Parts of Egypt Mill date back to the 14th century, with most parts built in the 16th century. It still stands today as a Grade II listed building and has been used as a restaurant, hotel and event venue since the 1980s.

Lightpill Mill was also used for pin manufacturing between 1834 and 1848. After that, it was used for cloth production until the early 1900s when it began to be used for printing as well. A plastics company took over the site in 1911, which later became Erinoid Ltd, expanding rapidly to employ more than 500 people by 1933. The firm was taken over by O. & M. Kleeman, Ltd. in 1957, which merged into Mobil Chemicals Ltd. in 1961. In 1965, it was acquired by British Petroleum, which later began producing polystyrene, and thermoplastic materials. BP employed 700 people here in the expanded complex by 1973. Now, Lightpill Mill is surrounded by a trading estate just off the A46 and is a Grade II listed building.

==Water quality==
The Environment Agency measure the water quality of the river systems in England. Each is given an overall ecological status, which may be one of five levels: high, good, moderate, poor or bad.
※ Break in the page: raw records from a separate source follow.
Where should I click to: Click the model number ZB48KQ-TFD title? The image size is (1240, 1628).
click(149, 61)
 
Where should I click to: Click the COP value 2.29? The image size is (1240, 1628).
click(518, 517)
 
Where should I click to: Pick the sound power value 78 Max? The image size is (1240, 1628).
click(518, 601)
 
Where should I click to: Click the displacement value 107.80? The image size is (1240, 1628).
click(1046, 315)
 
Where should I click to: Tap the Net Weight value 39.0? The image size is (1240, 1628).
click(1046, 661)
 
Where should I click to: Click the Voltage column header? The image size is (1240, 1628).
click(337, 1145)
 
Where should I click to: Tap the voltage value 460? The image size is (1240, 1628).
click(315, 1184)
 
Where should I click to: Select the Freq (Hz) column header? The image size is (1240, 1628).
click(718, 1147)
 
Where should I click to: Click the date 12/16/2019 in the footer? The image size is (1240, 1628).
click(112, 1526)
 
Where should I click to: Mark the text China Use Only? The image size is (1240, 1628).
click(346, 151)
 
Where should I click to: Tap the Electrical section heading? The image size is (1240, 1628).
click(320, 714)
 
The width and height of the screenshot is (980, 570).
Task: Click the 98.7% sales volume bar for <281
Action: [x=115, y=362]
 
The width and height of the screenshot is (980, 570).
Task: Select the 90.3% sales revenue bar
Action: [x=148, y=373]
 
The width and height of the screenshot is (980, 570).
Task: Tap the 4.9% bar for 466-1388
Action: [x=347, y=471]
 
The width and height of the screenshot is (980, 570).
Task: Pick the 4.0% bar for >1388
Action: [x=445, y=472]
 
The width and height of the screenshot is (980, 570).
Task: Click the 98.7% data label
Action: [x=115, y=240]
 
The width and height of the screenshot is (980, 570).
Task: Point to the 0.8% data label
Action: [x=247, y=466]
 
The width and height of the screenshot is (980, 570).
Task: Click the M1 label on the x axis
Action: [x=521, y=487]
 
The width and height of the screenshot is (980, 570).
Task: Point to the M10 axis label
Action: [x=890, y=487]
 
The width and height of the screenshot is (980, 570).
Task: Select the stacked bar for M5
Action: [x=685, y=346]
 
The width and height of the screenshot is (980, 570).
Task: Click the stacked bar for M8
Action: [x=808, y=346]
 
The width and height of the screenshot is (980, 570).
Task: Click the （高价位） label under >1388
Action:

There are several components that are used to determine this, including biological status, which looks at the quantity and varieties of invertebrates, angiosperms and fish. Chemical status compares the concentrations of various chemicals against known safe concentrations and is rated good or fail.

The water quality of the Nailsworth Stream was as follows in 2019.

| Section | Ecological Status | Chemical Status | Length | Catchment | Channel |
|---|---|---|---|---|---|
| Nailsworth Stream - source to conf R Frome | Good | Fail | 8.2 miles (13.2 km) | 17.30 square miles (44.8 km^{2}) |  |

The ecological assessment of the river is rated as good quality, an improvement from its moderate status in 2016. It has achieved good quality despite a number of factors which affect fish populations, not least the number of weirs built to enable milling to take place. Like many rivers in the UK, the chemical status changed from good to fail in 2019, due to the presence of polybrominated diphenyl ethers (PBDE) and mercury compounds, neither of which had previously been included in the assessment.